_Extrait du texte_:
______________________________
Transport Aérien: Stop aux clichés
Publié avec l’aimable autorisation de Xavier Tytelman consultant aéronautique, Philippe Fonta expert en développement durable ainsi que Julien Abidhoussen, Elena Djakovitch, Adil Cader, Benjamin Passini, Damien Gaudin.
Les auteurs de ce document, sont des hommes et des femmes de tout âge, professionnels du secteur aérien, engagés au quotidien à la réduction de son empreinte environnementale.
Conscients que le changement climatique est un de plus grands défis de notre existence, ils souhaitent aider notre secteur à pérenniser ses efforts pour trouver ensemble des solutions durables, les implémenter et permettre au secteur de continuer à apporter ses bénéfices économiques et sociétaux.
Par une approche non dogmatique ils souhaitent ouvrir la porte à un vrai débat, fondé sur des faits et sur la science
A travers cet échange de connaissances les auteurs entendent ouvrir un vrai débat, à ce jour inexistant, construire, ensemble, et communiquer de façon compréhensible à l’ensemble de la société une vision réaliste de la place du secteur aérien dans le monde moderne, incluant :
- L’impact actuel du transport aérien en matière environnementale
- Les efforts mis en œuvre et les engagements pris, apportant déjà des premiers résultats
- Les recherches entreprises pour mieux comprendre certains impacts et lever des incertitudes
- Les nombreux axes et programmes complémentaires devant conduire à des solutions adaptées pour atteindre une décarbonation du secteur
Retrouvez chaque semaine une nouvelle infographie dans cet article évolutif
Première vérité: Malgré sa croissance, l’aérien a déjà divisé par 2 ses émissions de CO2 en 30 ans
Le secteur aérien n’a pas attendu la prise de conscience de la société sur le réchauffement de la planète pour traiter son empreinte environnementale. Les avions modernes sont 80% moins émetteurs de CO2 que les appareils équivalents des années 1960.
Cette amélioration de l’efficacité énergétique a permis de découpler la croissance des émissions de gaz à effet de serre de l’augmentation de trafic. Ainsi, au cours des trente dernières années, la consommation de carburant par passager-kilomètre transporté et les émissions de CO2 associées ont été réduites de plus de 50%.
Chaque nouvel avion permet une amélioration d’environ 20% par rapport à la génération précédente, et les nouveaux appareils consomment environ 2 litres de carbuurant par passager sur 100km.
Selon le scénario de développement durable de l’International Energy Agency (IEA), l’efficacité énergétique doit asurer plus de 40% de la réduction des émissions de gaz à effet de serre liées à l’énergie au cours des 20 prochaines années.
Plus encore, dès 2009, le secteur s’est aussi engagé à atteindre une croissance neutre en carbone dès 2020 et à diminuer de moitié les émissions nettes de CO2 de l’aérien en 2050 par rapport au niveau de 2005.
______________________________
_Objectif A_:
Selon le texte sur le transport aérien, de quel pourcentage les avions modernes émettent-ils moins de CO2 que les appareils équivalents des années 1960 ?
_Objectif B_:
Expliquez, d'après le texte sur le transport aérien, comment la croissance des émissions de gaz à effet de serre a pu être découplée de l'augmentation du trafic.
_Objectif C_:
Poursuivez le texte sur le transport aérien à partir de sa dernière phrase.

_Données affichées_:
______________________________
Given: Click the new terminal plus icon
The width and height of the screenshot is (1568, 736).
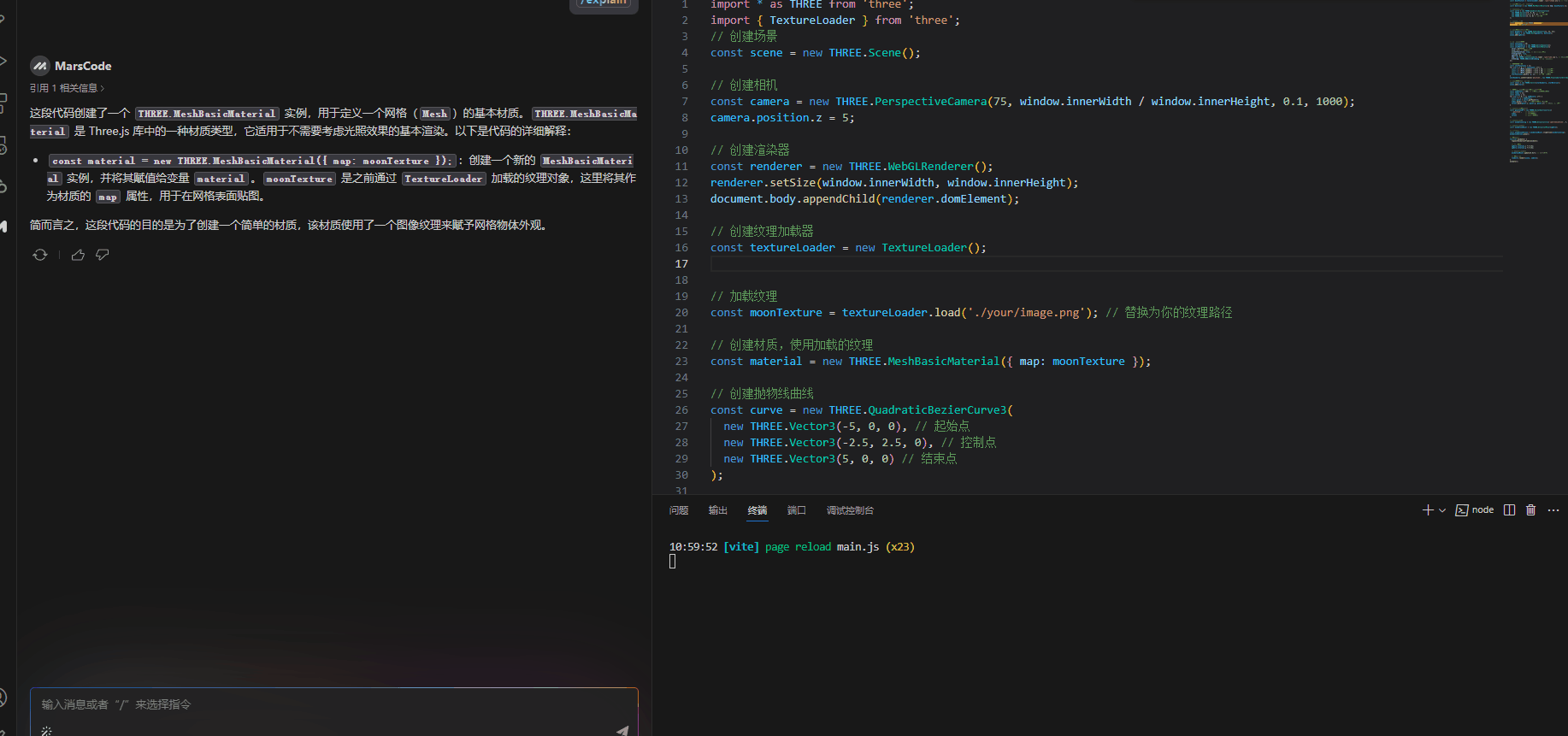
______________________________
_Réponse A_:
Les avions modernes émettent 80 % de CO2 en moins que les appareils équivalents des années 1960.

_Réponse B_:
Ce découplage est dû à l'amélioration de l'efficacité énergétique des avions. Ainsi, en trente ans, la consommation de carburant par passager-kilomètre transporté et les émissions de CO2 associées ont baissé de plus de 50 %.

_Réponse C_:
2% des vols génèrent 80% des trainées de condensation
Savez vous qu’avec une amélioration de la coordination entre les services de la navigation aérienne, les services météorologiques, les données en temps réel des avions, on pourrait mieux éviter les zones où se créent les trainées de condensation et ainsi annuler quasiment leur effet réchauffant? Pour plus d’informations et pour les références documentaires
Même si l’incertitude (sur l’impact de ces trainées sur le réchauffement climatique) est environ 8 fois plus importante que pour le CO2, l’aviation adopte une attitude responsable en travaillant à mieux lever ces incertitudes d’une part (essais Airbus, Rolls-Royce)) et à trouver des solutions techniques (dont les carburants alternatifs durables) et opérationnelles (Changer de trajectoires de vol) pour limiter drastiquement ces impacts d’autre part.
Les carburants alternatifs durables permettent de diminuer de 80% les émissions de CO2
Les #CarburantsAlternatifs durables (SAF) permettent d’améliorer l’impact climatique de l’aérien jusqu’à 80% par rapport à un carburant traditionnel.
Les SAF ne doivent pas entrer en compétition avec la nature (pas d’huile de palme…) ni l’alimentation (pas de maïs, betterave…), contrairement aux “biocarburants” routiers.
Les #SAF sont issus de résidus agricoles ou d’huiles usagées, et les nouvelles générations seront produites à partir de déchets végétaux (feuille d’arbres, algues….) ou de la captation directe de CO2 atmosphérique.
Les avions sont aujourd’hui capables de fonctionner avec un mélange contenant 50% de SAF, et des travaux sont réalisés pour valider son utilisation à 100%
En Europe, 10% du carburant pourrait être durable d’ici 2030, créant également une filière d’emplois sur tous les territoires.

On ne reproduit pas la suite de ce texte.